Merge "[goal] Deprecate the JSON formatted policy file"

13 files changed, 68 insertions, 21 deletions

diff --git a/doc/source/admin/cli-manage-projects-users-and-roles.rst b/doc/source/admin/cli-manage-projects-users-and-roles.rst
index f27979d2c..8d2f83702 100644
--- a/doc/source/admin/cli-manage-projects-users-and-roles.rst
+++ b/doc/source/admin/cli-manage-projects-users-and-roles.rst
@@ -10,8 +10,8 @@ define which actions users can perform. You assign roles to
 user-project pairs.
 
 You can define actions for OpenStack service roles in the
-``/etc/PROJECT/policy.json`` files. For example, define actions for
-Compute service roles in the ``/etc/nova/policy.json`` file.
+``/etc/PROJECT/policy.yaml`` files. For example, define actions for
+Compute service roles in the ``/etc/nova/policy.yaml`` file.
 
 You can manage projects, users, and roles independently from each other.
 
diff --git a/doc/source/admin/identity-concepts.rst b/doc/source/admin/identity-concepts.rst
index 3d615c0da..0f8cfc51f 100644
--- a/doc/source/admin/identity-concepts.rst
+++ b/doc/source/admin/identity-concepts.rst
@@ -122,9 +122,9 @@ Identity user management examples:
      Individual services assign meaning to roles, typically through
      limiting or granting access to users with the role to the
      operations that the service supports. Role access is typically
-     configured in the service's ``policy.json`` file. For example,
+     configured in the service's ``policy.yaml`` file. For example,
      to limit Compute access to the ``compute-user`` role, edit the
-     Compute service's ``policy.json`` file to require this role for
+     Compute service's ``policy.yaml`` file to require this role for
      Compute operations.
 
 The Identity service assigns a project and a role to a user. You might
@@ -139,25 +139,25 @@ A user can have different roles in different projects. For example, Alice
 might also have the ``admin`` role in the ``Cyberdyne`` project. A user
 can also have multiple roles in the same project.
 
-The ``/etc/[SERVICE_CODENAME]/policy.json`` file controls the
+The ``/etc/[SERVICE_CODENAME]/policy.yaml`` file controls the
 tasks that users can perform for a given service.
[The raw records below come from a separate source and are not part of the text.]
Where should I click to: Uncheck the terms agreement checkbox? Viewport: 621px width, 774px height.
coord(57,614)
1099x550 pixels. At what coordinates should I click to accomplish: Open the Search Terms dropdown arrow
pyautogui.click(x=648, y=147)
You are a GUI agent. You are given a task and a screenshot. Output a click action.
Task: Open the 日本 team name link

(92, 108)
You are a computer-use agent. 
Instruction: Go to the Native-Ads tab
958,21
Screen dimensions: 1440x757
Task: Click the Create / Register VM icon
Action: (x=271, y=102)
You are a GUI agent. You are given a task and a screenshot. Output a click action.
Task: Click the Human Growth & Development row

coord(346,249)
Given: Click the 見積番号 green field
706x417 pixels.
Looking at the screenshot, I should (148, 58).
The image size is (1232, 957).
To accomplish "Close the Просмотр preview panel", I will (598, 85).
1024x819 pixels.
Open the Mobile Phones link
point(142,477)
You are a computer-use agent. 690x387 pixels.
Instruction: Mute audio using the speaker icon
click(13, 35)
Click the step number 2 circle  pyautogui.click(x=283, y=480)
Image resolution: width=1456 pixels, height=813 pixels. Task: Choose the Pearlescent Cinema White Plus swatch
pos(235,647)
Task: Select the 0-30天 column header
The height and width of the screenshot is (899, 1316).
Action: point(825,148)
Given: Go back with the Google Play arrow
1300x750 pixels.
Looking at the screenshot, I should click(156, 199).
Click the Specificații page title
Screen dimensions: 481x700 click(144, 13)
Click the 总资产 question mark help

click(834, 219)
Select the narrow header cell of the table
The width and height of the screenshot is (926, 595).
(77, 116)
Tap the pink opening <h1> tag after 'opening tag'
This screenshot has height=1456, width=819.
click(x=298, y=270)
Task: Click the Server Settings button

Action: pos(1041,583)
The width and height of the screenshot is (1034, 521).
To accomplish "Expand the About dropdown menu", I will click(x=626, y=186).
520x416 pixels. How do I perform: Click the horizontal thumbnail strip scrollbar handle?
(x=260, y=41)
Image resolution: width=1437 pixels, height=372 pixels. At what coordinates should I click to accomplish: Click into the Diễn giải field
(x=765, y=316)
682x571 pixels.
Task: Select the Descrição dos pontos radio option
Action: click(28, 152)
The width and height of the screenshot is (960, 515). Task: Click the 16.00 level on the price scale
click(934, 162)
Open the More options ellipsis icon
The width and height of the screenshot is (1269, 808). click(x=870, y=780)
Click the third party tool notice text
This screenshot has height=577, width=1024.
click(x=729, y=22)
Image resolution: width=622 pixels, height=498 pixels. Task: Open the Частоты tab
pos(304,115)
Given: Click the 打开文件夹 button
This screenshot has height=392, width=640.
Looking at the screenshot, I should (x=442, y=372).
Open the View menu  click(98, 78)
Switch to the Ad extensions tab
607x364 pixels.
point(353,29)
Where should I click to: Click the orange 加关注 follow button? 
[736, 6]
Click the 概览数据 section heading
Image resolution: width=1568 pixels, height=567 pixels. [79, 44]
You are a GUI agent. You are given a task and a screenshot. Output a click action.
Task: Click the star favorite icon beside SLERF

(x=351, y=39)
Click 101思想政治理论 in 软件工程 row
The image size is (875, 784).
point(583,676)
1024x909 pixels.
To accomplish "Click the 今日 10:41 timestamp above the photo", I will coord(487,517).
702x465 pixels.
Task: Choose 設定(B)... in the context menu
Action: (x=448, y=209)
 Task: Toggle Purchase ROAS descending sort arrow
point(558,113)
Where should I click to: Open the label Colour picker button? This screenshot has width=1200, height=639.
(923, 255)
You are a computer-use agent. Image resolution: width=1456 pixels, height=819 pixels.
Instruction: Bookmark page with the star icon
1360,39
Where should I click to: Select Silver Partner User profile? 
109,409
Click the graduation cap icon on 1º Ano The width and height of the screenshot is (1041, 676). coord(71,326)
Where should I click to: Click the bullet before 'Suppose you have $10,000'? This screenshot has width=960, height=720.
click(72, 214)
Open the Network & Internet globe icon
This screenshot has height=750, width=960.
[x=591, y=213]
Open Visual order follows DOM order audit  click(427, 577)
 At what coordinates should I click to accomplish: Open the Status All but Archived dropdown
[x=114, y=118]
For example, the
-``/etc/nova/policy.json`` file specifies the access policy for the
-Compute service, the ``/etc/glance/policy.json`` file specifies
+``/etc/nova/policy.yaml`` file specifies the access policy for the
+Compute service, the ``/etc/glance/policy.yaml`` file specifies
 the access policy for the Image service, and the
-``/etc/keystone/policy.json`` file specifies the access policy for
+``/etc/keystone/policy.yaml`` file specifies the access policy for
 the Identity service.
 
-The default ``policy.json`` files in the Compute, Identity, and
+The default ``policy.yaml`` files in the Compute, Identity, and
 Image services recognize only the ``admin`` role. Any user with
 any role in a project can access all operations that do not require the
 ``admin`` role.
 
 To restrict users from performing operations in, for example, the
 Compute service, you must create a role in the Identity service and
-then modify the ``/etc/nova/policy.json`` file so that this role
+then modify the ``/etc/nova/policy.yaml`` file so that this role
 is required for Compute operations.
 
-For example, the following line in the ``/etc/cinder/policy.json``
+For example, the following line in the ``/etc/cinder/policy.yaml``
 file does not restrict which users can create volumes:
 
 .. code-block:: none
diff --git a/doc/source/admin/upgrading.rst b/doc/source/admin/upgrading.rst
index 687dba4e3..709d98dac 100644
--- a/doc/source/admin/upgrading.rst
+++ b/doc/source/admin/upgrading.rst
@@ -42,7 +42,7 @@ Plan your upgrade:
   to re-read the release notes for the previous release (or two!).
 
 * Prepare your new configuration files, including ``keystone.conf``,
-  ``logging.conf``, ``policy.json``, ``keystone-paste.ini``, and anything else
+  ``logging.conf``, ``policy.yaml``, ``keystone-paste.ini``, and anything else
   in ``/etc/keystone/``, by customizing the corresponding files from the next
   release.
 
diff --git a/doc/source/configuration/policy.rst b/doc/source/configuration/policy.rst
index daafdea51..3f80c5ee2 100644
--- a/doc/source/configuration/policy.rst
+++ b/doc/source/configuration/policy.rst
@@ -2,6 +2,15 @@
 Policy configuration
 ====================
 
+.. warning::
+
+   JSON formatted policy file is deprecated since Keystone 19.0.0 (Wallaby).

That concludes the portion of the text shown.